Data rows:
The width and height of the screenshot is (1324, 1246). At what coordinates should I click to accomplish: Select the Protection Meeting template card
==
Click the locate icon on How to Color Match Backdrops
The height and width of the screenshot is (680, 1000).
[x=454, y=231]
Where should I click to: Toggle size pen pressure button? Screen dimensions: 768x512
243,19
...
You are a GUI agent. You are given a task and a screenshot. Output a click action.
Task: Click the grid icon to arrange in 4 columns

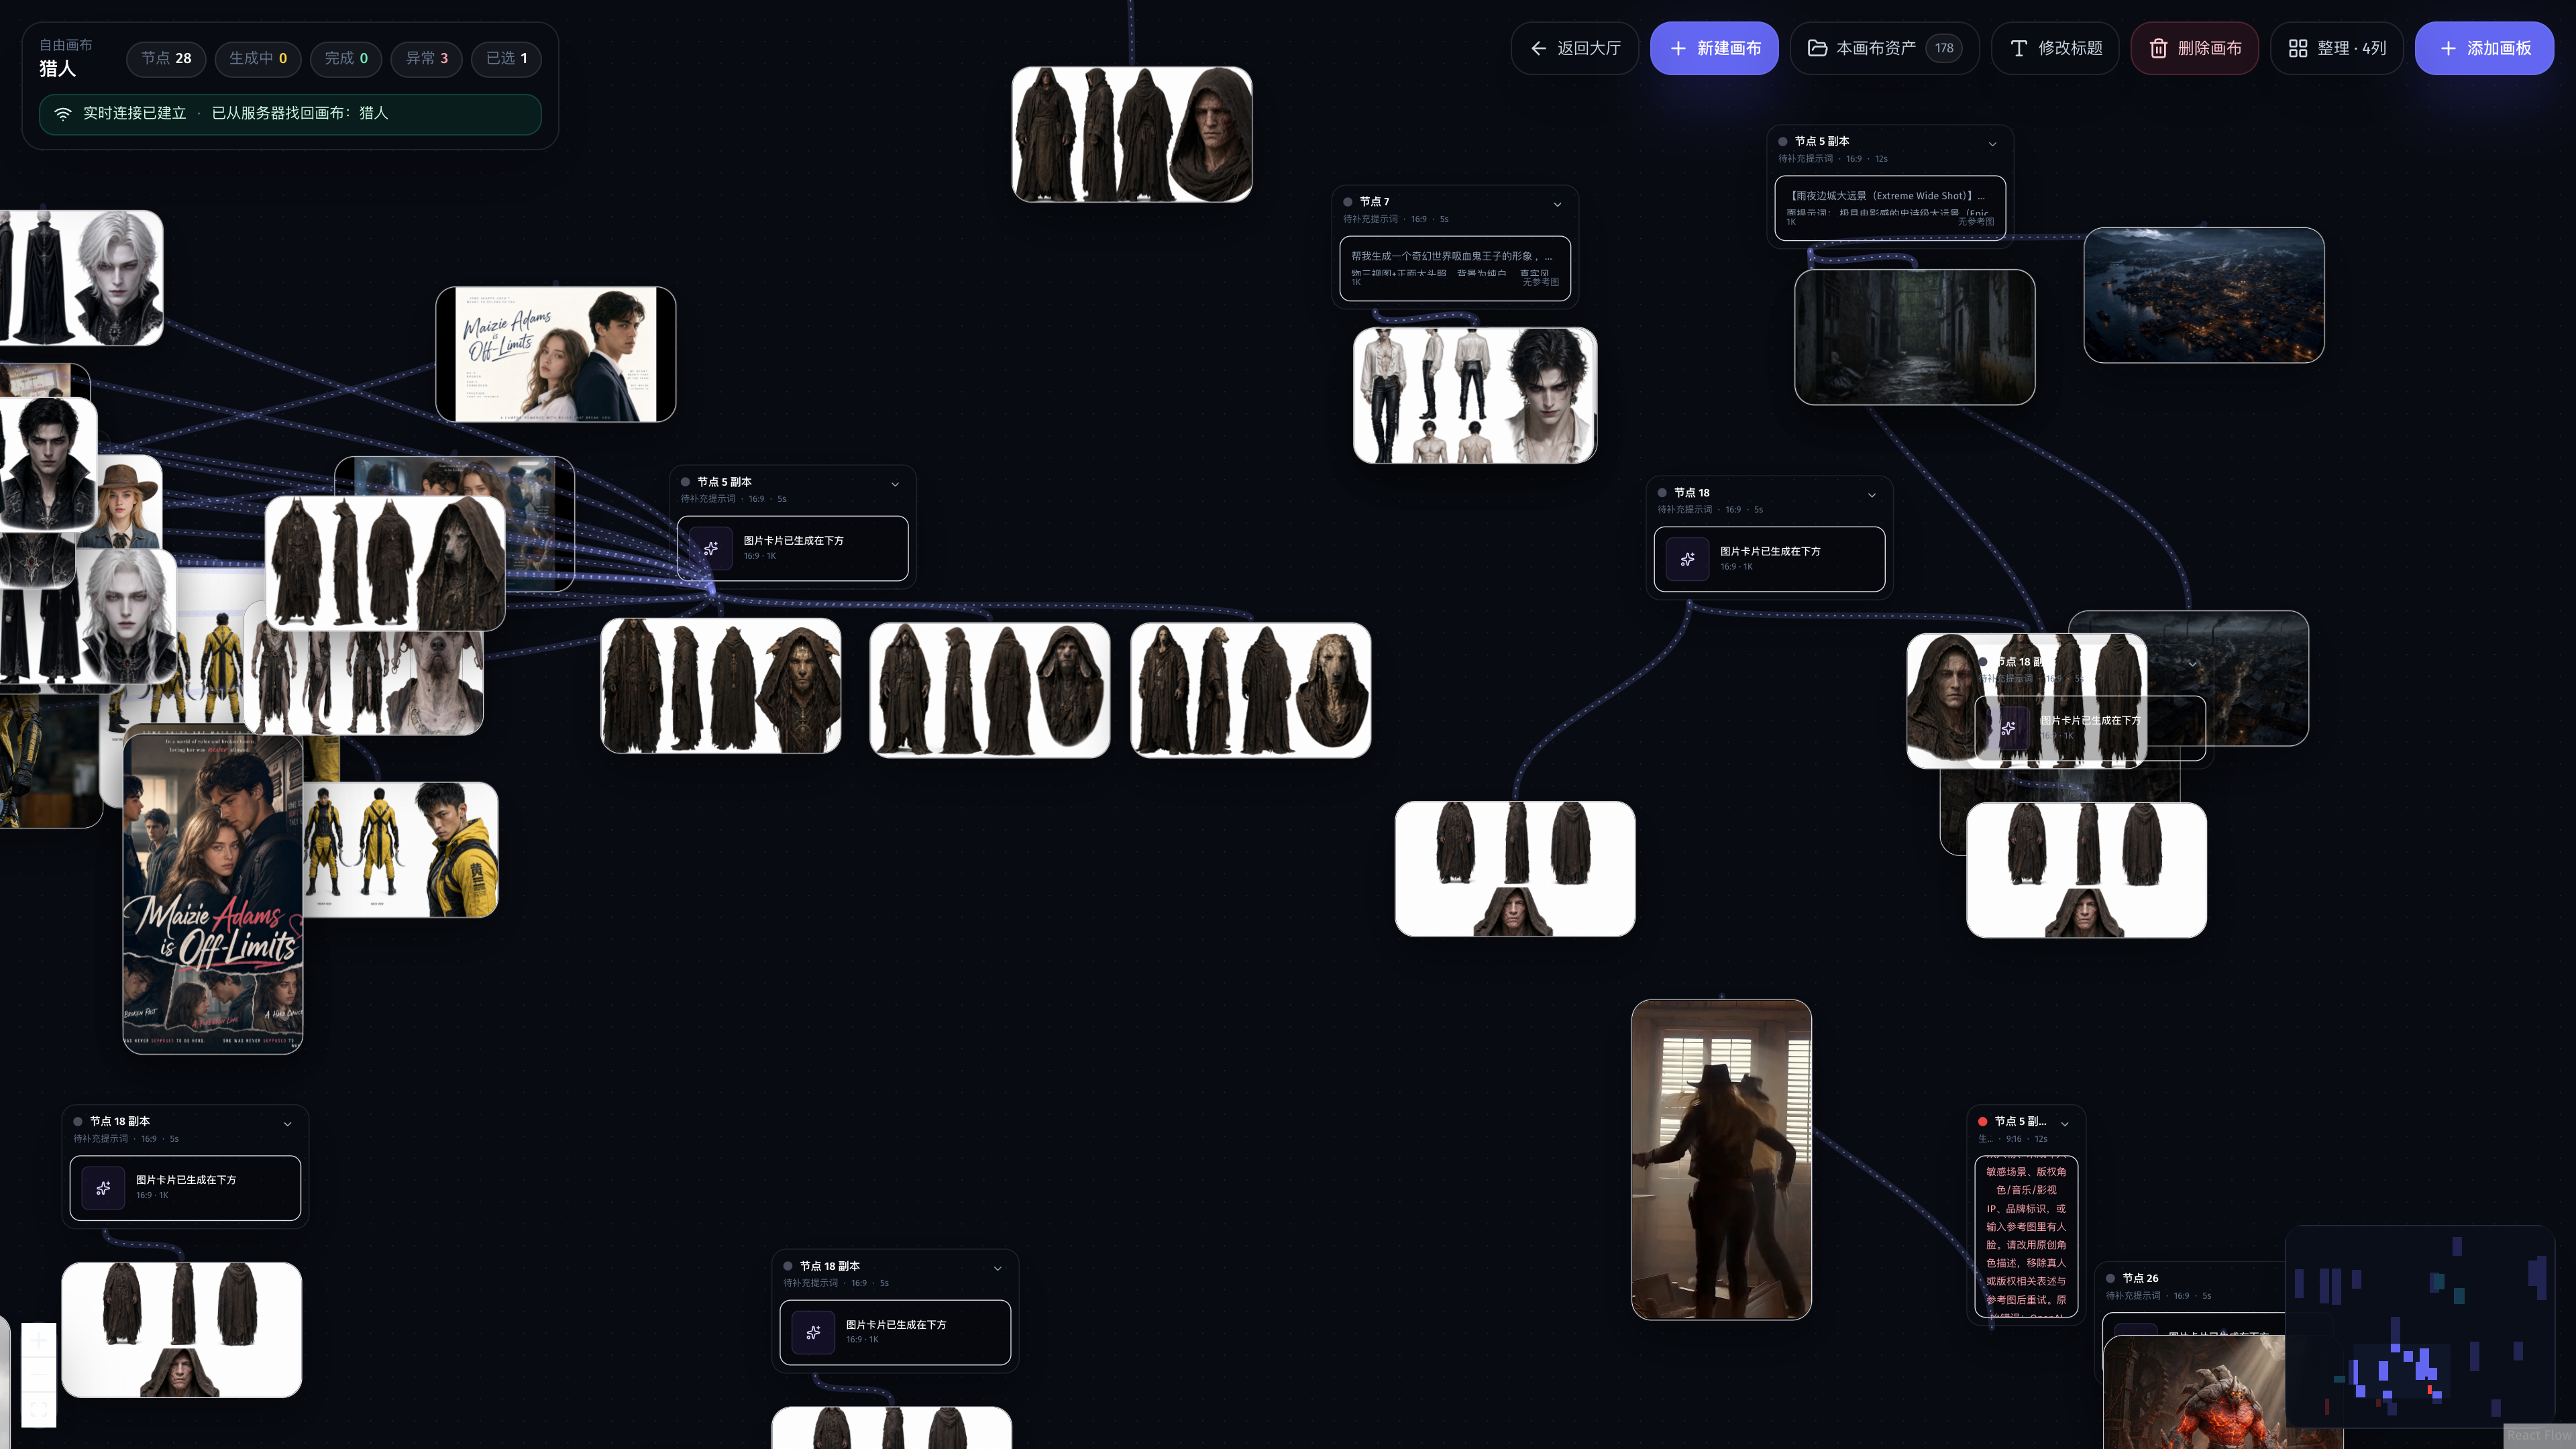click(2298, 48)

Requirements:
Recast the records as a Markdown table with the columns Row and Line. Begin at the line that contains "You are a GUI", stop after the line that contains "click(2298, 48)", skip blank lines, and leave out the picture.

Solution:
| Row | Line |
|---|---|
| 1 | You are a GUI agent. You are given a task and a screenshot. Output a click action. |
| 2 | Task: Click the grid icon to arrange in 4 columns |
| 3 | click(2298, 48) |